Growers beat season forecast

Fears over sales have proved to be unfounded as amenity growers report a reasonable season.

Amenity growers have reported a reasonable season despite fears that sales to the landscape sector would be down this year.

It was feared that lower levels of construction would hit the landscape sector as in recent seasons, but demand has been better than expected, with some growers reporting unusually high sales for the time of year.

"It's been better than last year," said Glendale Horticulture principal sales manager John Marsden. "Strong sales in spring continued through to July. It has been quieter in August, as expected, but sales are still coming though. We're based in Kent so we've probably benefited from our location, but things are happening and we're seeing some housing projects happening."

He added that problems with the economy were not yet affecting the landscape sector. "We have a broad sales base and although there have been fewer larger works we've concentrated on smaller projects, which have higher prices. It's a good model and it means that associated costs are lower."

Robin Tacchi Plants plant consultant Tony Fry reported that business was stop-start. "We're having orders come in out of the blue and there does seem to be some business out there," he said. "This week is a bit quieter, but the last few weeks have been quite good. It doesn't feel sustained and it's difficult to say how it's going to develop. Sales seem to be on a par with last year."

Some growers have reported unusually high sales for the summer. Wyevale East Nurseries sales manager Nigel Gibson said: "It's August, so you wouldn't think much would be happening, but we're run off our feet. You've got to hope that it will continue into the autumn.

"Traditionally, February to May has been a busy period and then September to Christmas, but now it seems to be getting more spread out across the year. It's obviously customer-led - people are getting designers and landscapers to work on their gardens at the time they want it, without being constrained by traditional planting times. It's good because it spreads our costs through the year."

Suppliers remain cautious as autumn approaches

Nick Coslett, sales manager, Palmstead nurseries: "It's hard to be absolutely clear at the moment. The crystal ball is still murky. There are a number of positive things and there is a certain amount of activity happening with schemes going ahead. I'm certain that this autumn will be the usual feeding frenzy.

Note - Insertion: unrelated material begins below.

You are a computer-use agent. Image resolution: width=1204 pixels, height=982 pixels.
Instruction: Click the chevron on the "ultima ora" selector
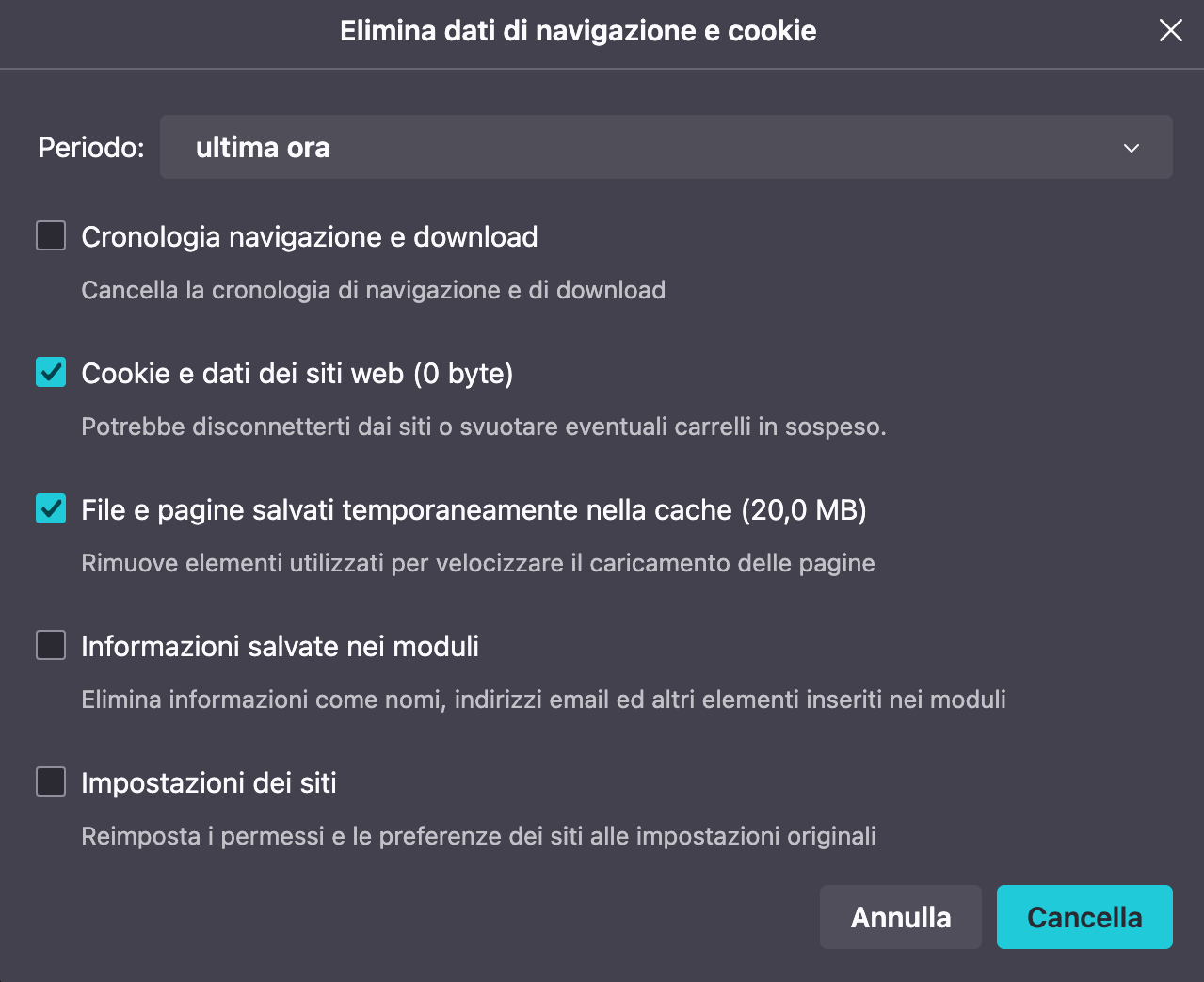pos(1132,147)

"There is only a finite amount of business out there. Some growers are still suffering from losses from last winter. There is an element of cautiousness in the industry and we're in for a difficult season. We have noticed a drop in local Government spending but there is still some activity going on. Competition from abroad means that there is overproduction and things are dependent on the weather - for example, if construction work can continue."